Description of problem: OSD 4.4.11 customer cluster had monitoring stack fail when prometheus could not open the query log file "/prometheus/queries.active". After review of the file and directory permissions etc SRE decided to start fresh and deleted the prometheus PVCs, PVs, and EBS volumes. The cluster-monitoring-operator was scaled down to 0 then up to 1 to recreated prometheus-k8s-{0,1} pods. Exact same problem persists with a fresh volume. Version-Release number of selected component (if applicable): OCP 4.4.11 How reproducible: 100% on this one cluster. Steps to Reproduce: 1. Configure prometheus to use persistent storage: https://github.com/openshift/managed-cluster-config/blob/master/deploy/cluster-monitoring-config/cluster-monitoring-config.yaml#L16-L22 Actual results: The "prometheus" container cannot start, fails to open query log file. Expected results: The "prometheus" container starts. Additional info: Must gather will be attached in private comment. We have the cluster running without persistent storage for the weekend and expect it can be reproduced by simply reverting configuration to the standard config. This will be done Monday to see if the problem persists.
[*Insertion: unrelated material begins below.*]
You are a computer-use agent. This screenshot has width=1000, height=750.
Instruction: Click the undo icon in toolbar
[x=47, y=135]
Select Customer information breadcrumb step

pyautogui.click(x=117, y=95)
Hello, just following up on this. Has someone looked into this yet? If so, can you let us know if you think it's a problem with customer's configuration or an issue with the prometheus operator itself?
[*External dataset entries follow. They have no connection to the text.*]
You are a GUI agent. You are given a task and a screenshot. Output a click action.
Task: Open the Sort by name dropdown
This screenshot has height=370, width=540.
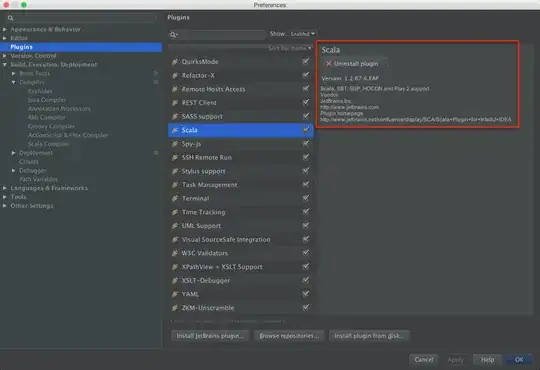point(290,48)
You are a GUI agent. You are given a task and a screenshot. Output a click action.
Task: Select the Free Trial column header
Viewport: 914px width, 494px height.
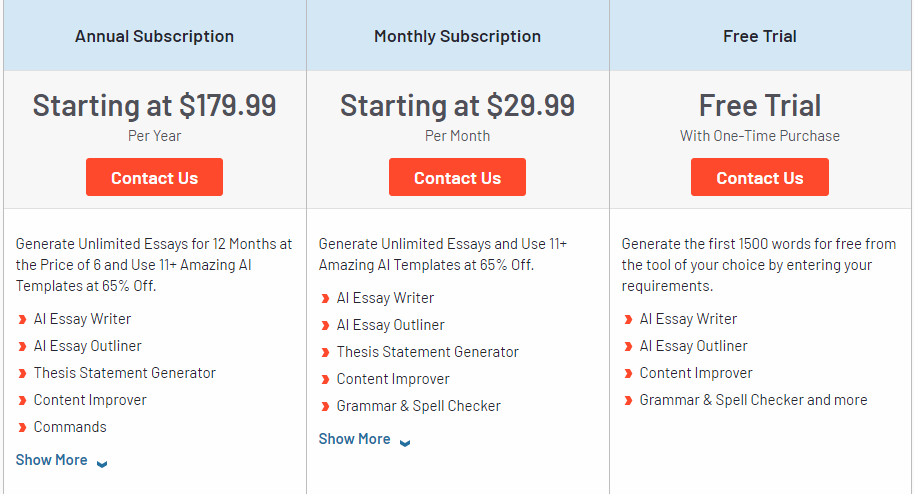(760, 36)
I've just looked at the must-gather and I couldn't see anything suspicious. The initialization of the query tracker is one of the first things that Prometheus does when starting so it might be that the whole volume isn't writable by the Prometheus process. Could you get access to the volume and check its permissions?
Closing since we can't reproduce the issue ourselves. As I wrote earlier, neither CMO nor prometheus-operator nor prometheus modifies the permissions/ownership of the volume. If it happened, it is very likely that the volume has been mounted by another pod at some time which has changed the ownership.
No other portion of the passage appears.